Ce n’est pas tout à fait avant San-Antonio, mais ces aventures sont écrites avant que le fameux commissaire devienne célèbre, à un moment très incertain où Dard ne sait pas trop s’il va persister dans le roman policier, ou si au contraire il va plutôt s’orienter vers une carrière d’auteur dramatique. Mais il faut bien faire bouillir la marmite, il vient juste de s’installer aux Mureaux et peine à gagner sa vie, et donc il multiplie les opportunités. Cependant ces aventures de l’Ange noir, certainement écrites très vite, sont absolument nécessaires, et cela pour au moins trois raisons :
- d’abord parce que de nombreuses formes sont testées ici par Frédéric Dard et seront reprises ensuite dans des épisodes de la saga du commissaire San-Antonio. Bien que l’Ange noir soit un gangster sans morale et violent, on peut y voir la génèse de San-Antonio qui à l’époque reste encore englué dans le ressassement des séquelles de la guerre ou encore dans des histoires d’espionnage liées à l’Occupation. De même l'Ange noir aime a détaillé ses exploits sexuels avec des positions plutôt curieuses et étranges ;
- ensuite parce que les histoires imaginées par Frédéric Dard sont des variations sur les thèmes classiques du roman noir. Car si en effet Dard va devenir sous son véritable patronyme un des maîtres du roman noir, comme le démontre Dominique Jeannerod[2], il a bien fallu qu’il en apprenne la technique. On peut dire que c’est aussi dans le développement des aventures de l’Ange noir qui se placent aussi sous le patronage des grands auteurs américains, William Irish ou James M. Cain, ou encore de James Hadley Chase.

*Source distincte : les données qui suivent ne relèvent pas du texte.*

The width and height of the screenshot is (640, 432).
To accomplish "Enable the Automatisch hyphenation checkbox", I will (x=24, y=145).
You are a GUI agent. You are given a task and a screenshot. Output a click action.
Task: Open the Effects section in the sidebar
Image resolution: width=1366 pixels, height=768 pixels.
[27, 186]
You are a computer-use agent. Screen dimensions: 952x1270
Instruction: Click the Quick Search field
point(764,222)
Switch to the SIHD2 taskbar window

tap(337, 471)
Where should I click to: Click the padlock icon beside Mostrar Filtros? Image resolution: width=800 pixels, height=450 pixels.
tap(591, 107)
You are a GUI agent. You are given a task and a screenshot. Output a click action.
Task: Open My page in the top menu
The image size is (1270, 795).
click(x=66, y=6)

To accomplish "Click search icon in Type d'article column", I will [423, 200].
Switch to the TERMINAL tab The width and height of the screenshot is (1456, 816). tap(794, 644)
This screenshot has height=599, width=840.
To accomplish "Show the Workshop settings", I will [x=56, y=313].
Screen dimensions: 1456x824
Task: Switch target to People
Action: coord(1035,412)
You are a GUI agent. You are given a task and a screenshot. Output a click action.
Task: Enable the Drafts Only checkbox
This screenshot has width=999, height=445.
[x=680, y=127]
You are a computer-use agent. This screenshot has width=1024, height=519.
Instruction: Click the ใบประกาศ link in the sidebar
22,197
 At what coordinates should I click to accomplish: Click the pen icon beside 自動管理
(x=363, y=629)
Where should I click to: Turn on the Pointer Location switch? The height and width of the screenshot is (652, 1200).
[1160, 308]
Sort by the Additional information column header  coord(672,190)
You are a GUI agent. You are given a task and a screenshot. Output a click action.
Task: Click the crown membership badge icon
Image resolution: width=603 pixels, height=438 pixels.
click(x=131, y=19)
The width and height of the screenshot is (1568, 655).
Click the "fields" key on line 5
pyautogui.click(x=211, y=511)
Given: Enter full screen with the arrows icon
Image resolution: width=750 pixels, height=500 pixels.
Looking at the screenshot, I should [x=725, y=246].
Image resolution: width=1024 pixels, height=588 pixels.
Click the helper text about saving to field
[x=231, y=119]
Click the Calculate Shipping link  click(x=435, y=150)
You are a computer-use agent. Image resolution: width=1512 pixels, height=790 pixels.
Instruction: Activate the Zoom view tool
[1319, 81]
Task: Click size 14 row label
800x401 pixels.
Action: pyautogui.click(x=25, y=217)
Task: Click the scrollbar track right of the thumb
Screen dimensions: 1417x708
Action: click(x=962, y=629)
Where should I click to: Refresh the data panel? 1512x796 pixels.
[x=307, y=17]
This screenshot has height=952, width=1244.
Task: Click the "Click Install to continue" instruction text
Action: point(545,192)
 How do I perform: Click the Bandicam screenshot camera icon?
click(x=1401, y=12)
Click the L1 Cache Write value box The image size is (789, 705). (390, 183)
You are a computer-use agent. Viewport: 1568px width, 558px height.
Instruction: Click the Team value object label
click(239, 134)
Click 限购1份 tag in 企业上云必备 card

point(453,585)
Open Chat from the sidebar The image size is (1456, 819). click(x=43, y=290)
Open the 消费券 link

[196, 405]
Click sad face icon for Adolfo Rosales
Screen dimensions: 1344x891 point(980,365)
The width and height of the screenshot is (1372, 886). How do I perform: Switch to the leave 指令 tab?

- enfin parce, et bien que Dard considérait d’une manière circonspecte ces œuvres de jeunesse, on prend beaucoup de plaisir à les lire.
L’Ange noir est un mauvais garçon, le pire de ce qui peut se faire des deux côtés de l’Atlantique. Il vole, il tue, il rackette, sans considération pour personne d’autre que sa personne et l’argent qu’il peut tirer de ses exactions. Tout ça dans une Amérique fantasmée, peu réelle bien sûr, le souci du réalisme documenté n’est pas très présent. Il distribue les pruneaux comme un rien, punissant méchamment tous ceux qui lui ont nui. Mais n’allez pas croire que pour autant l’Ange noir ne possède plus aucun sens moral, on le verra rendre également la justice aussi bien à l’encontre d’hommes d’affaires véreux que de gangsters qui ont manqué à leur parole.
C’est de la littérature populaire des années cinquante, époque où la télévision n’était pas encore répandue, et où la lecture était un loisir presqu’aussi important que le cinéma. Quand on lit aujourd’hui des polars prétentieux et épais comme des bibles, on se demande si le genre y a vraiment gagné quelque chose. En tous les cas l’Ange noir, malgré les faibles tirages des éditions originales contribuait lui aussi à l’apprentissage de la lecture par les masses ouvrières.